--- Ejercicio 1 ---
Responde a partir del texto sobre las casas abandonadas:
(a) ¿Qué hobby tenía de niño quien narra junto a dos amigos?
(b) ¿Cuál era el mejor momento de esas salidas?
(c) ¿Cuántas veces se rajaron y cuándo fue?
--- Ejercicio 2 ---
Sigue escribiendo el texto sobre las casas abandonadas a partir de su última oración.

====== Fragmento seleccionado

No hay autoconfianza sin audacia.
Sin cierta inclinación al peligro.
A lo nuevo, desconocido y inseguro.
Cuando era niño tenía un hobby junto a dos amigos más. Era, ni más ni menos, que meternos campo a través y descubrir casas abandonadas. Y, por supuesto, meternos dentro.
El mejor momento no era cuando entrábamos y escudriñábamos el lugar.
El mejor momento era antes. Cuando nos quedábamos frente a la casa y decidíamos si entrar o no.
Pensar quién sería el primero en «echarle huevos».
Pensar también si habría alguien dentro.
Pensar si habría espíritus o restos de ritos satánicos.
O si la mismísima casa se nos caería dentro al entrar.
Lo bueno de la historia es que solo nos rajamos una vez: la primera vez.
Era una casa de dos plantas con tablones en las ventanas y un ejército de higueras secas alrededor.

============
====== Extracto de datos

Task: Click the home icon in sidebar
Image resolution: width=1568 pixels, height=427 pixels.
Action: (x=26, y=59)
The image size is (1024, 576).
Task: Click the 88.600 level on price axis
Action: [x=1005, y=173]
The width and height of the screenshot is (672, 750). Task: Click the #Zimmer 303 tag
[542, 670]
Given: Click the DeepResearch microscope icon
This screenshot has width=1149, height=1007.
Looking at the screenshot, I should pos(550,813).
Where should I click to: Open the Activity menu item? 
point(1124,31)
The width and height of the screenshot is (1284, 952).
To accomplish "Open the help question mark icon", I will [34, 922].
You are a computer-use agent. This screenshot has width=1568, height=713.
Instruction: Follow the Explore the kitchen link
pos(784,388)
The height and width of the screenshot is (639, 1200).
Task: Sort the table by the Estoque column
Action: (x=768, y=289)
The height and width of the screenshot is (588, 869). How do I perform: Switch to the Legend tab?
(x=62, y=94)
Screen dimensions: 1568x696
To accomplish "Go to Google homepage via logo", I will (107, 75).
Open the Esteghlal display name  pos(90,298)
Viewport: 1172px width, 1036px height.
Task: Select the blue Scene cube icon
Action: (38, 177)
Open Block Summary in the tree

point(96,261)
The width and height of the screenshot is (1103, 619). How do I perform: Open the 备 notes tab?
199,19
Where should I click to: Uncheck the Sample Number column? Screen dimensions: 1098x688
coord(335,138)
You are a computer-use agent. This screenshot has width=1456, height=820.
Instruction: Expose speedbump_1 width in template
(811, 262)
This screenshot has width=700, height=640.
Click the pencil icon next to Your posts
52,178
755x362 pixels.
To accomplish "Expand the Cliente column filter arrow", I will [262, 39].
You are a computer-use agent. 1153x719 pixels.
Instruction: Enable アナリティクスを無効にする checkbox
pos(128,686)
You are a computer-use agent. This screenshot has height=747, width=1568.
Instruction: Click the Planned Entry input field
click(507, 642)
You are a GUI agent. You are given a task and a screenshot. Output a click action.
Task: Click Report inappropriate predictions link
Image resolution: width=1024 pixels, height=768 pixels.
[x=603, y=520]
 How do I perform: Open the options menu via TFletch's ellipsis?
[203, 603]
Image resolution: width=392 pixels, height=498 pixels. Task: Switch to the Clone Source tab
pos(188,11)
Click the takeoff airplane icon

============

--- Respuesta 1 ---
(a) Meterse campo a través, descubrir casas abandonadas y entrar en ellas.
(b) El momento anterior a entrar, cuando se quedaban frente a la casa y decidían si entrar o no.
(c) Solo una vez: la primera vez.

--- Respuesta 2 ---
Nos quedamos mirándola algo así como quince minutos. Teníamos tanto miedo que no había espacio ni para el típico «a ver quién le echa pelotas a esto…». De repente se escuchó un ruido que no sabría describir hoy y partimos a correr. Corrimos hasta llegar a una carretera. Una vez ahí y a salvo nos quedamos jadeando, con las manos en las rodillas, mientras nos mirábamos. Sin que nadie dijese nada nos decíamos con la mirada «eres un cobarde, igual que yo».
Volvimos y entramos. Y después en todas las de la comarca durante un verano entero.
Al volver al colegio, éramos otros niños. Confiábamos más en nosotros mismos. Sentíamos una nueva seguridad. Una audacia pueril pero valiente, lo cual era mucho para unos niños de nueve o diez años.
El riesgo, el peligro y la inseguridad nos hicieron crecer. Sin duda.
FUERZA Y PAZ.
Y AUTOCONFIANZA.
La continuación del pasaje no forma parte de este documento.